THE EXERCISE:
Starting at the line that has "Task: Select the gray number 8 badge" and stopping after the line that has "tap(56, 40)", rewrite those lines with "gray" changed to "silver" and everything else left as is.

DATA LISTING:

# # #

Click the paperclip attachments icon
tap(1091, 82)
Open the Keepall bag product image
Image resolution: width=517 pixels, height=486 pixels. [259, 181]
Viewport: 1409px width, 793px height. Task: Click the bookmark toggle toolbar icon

# # #

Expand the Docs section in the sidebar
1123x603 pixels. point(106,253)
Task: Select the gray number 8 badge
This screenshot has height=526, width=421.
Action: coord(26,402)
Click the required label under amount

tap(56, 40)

# # #

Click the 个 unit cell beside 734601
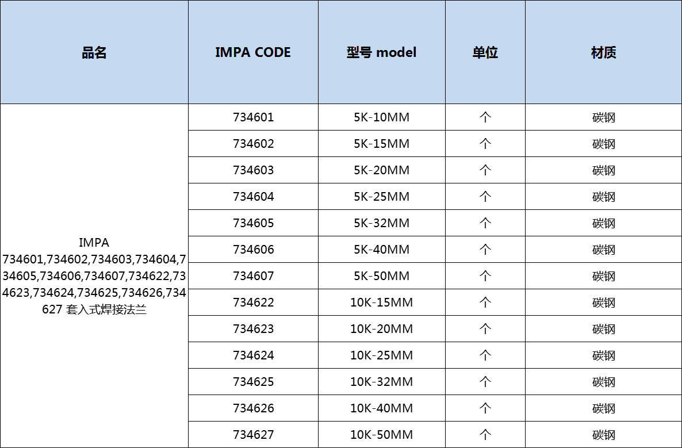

# # #

THE OUTPUT:
Task: Select the silver number 8 badge
This screenshot has height=526, width=421.
Action: coord(26,402)
Click the required label under amount

tap(56, 40)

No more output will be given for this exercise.